Sandy Rios, formerly of Concerned Women for America, is now the host of a radio talk show for the American Family Association. Both organizations have a decidedly different slant on reality, but as Ed Brayton notes in a recent post from “Dispatches from the Culture Wars,”  Ms. Rios seems to have forgotten about two entire wars that George W. Bush launched:

“The problem with Islam, and we know this Bill, I would like to say, in fact I was going to write this article and I’ll just spill the beans on the air and that is they keep talking about what George Bush left this president and they’re talking about the horrible economy and what a mess he left and they haven’t been able to even turn it around in four years because it’s horrendous. But I’ll tell you what else he left them; he left them peace, he left them peace for ten years. And now that’s going ragged because we have been operating under Obama’s policies for the last four years and we are reaping the bitter fruits of chaos not only in the Middle East but in the world at large because we have not been dealing with them with strength.”

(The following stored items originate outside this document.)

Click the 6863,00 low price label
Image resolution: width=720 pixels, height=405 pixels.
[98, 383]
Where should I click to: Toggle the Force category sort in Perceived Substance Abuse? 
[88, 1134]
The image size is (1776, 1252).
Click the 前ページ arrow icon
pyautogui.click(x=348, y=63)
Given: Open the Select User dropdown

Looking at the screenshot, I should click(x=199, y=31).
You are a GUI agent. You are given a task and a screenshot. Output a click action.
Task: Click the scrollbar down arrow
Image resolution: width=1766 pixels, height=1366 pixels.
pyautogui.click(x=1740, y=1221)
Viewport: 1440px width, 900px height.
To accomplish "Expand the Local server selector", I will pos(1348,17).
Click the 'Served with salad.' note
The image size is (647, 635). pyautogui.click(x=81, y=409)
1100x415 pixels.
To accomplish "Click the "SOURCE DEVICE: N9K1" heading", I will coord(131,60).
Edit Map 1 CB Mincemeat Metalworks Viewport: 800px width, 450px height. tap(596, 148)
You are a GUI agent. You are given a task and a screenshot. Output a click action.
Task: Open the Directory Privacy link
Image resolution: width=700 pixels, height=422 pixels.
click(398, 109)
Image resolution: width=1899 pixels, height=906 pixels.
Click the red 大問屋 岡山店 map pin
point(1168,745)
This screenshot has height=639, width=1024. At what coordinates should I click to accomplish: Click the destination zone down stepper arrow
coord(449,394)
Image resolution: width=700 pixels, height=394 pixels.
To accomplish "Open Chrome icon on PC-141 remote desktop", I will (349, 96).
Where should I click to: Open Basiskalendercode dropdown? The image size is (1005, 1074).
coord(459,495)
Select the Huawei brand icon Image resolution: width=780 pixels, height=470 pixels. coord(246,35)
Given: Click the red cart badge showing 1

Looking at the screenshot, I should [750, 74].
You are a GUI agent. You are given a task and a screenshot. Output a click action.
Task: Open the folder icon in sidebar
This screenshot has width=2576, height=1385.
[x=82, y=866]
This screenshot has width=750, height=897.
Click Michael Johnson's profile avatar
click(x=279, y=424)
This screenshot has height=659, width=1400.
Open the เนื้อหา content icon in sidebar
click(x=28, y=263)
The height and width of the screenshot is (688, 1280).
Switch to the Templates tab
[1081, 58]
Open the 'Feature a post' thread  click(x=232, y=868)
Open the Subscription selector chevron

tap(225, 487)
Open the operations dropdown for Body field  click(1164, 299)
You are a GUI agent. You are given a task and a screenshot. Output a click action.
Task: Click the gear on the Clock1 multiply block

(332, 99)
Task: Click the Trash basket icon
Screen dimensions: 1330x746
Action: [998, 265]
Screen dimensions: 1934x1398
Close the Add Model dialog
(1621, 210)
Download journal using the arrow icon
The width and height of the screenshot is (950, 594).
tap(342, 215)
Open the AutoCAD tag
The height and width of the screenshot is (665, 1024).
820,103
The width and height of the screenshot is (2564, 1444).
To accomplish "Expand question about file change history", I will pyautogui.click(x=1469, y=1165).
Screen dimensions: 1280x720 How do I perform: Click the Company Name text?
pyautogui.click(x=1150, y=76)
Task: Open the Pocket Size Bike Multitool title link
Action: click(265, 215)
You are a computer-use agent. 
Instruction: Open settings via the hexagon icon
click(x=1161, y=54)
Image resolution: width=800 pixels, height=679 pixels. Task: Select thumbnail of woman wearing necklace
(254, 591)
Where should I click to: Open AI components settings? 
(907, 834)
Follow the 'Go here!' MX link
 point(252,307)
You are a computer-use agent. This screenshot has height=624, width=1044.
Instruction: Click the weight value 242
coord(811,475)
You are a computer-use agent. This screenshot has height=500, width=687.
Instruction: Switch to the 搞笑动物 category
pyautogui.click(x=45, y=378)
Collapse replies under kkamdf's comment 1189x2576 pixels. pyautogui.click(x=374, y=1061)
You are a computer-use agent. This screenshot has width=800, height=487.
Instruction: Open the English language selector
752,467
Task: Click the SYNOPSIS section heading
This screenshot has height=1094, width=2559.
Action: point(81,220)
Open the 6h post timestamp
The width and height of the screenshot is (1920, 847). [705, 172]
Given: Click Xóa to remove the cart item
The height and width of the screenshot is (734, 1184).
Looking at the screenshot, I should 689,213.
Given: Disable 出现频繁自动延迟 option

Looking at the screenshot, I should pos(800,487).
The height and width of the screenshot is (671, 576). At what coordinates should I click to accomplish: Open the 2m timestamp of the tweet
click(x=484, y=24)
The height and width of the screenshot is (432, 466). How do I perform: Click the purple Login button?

Until I read this, my favorite “excuse me” moment–not that it was easy to choose just one–was the line from a Mourdock ad that says something to the effect that “Joe Donnelly has been in Washington for eight years, and during that time the deficit rose by trillions of dollars.” I’ve lived in Indianapolis for over fifty years, and during that time the murder rate has increased–that hardly means I’m responsible. There are, of course, plenty of other inane and stupid political spots running–this bit of idiocy had lots of competition.

I can’t decide whether the politicians and pundits saying these things are unbelievably ignorant–or whether they just think we are.

And if it’s the latter…..dear lord, what if they’re right?

I am really, really ready for this election to be over.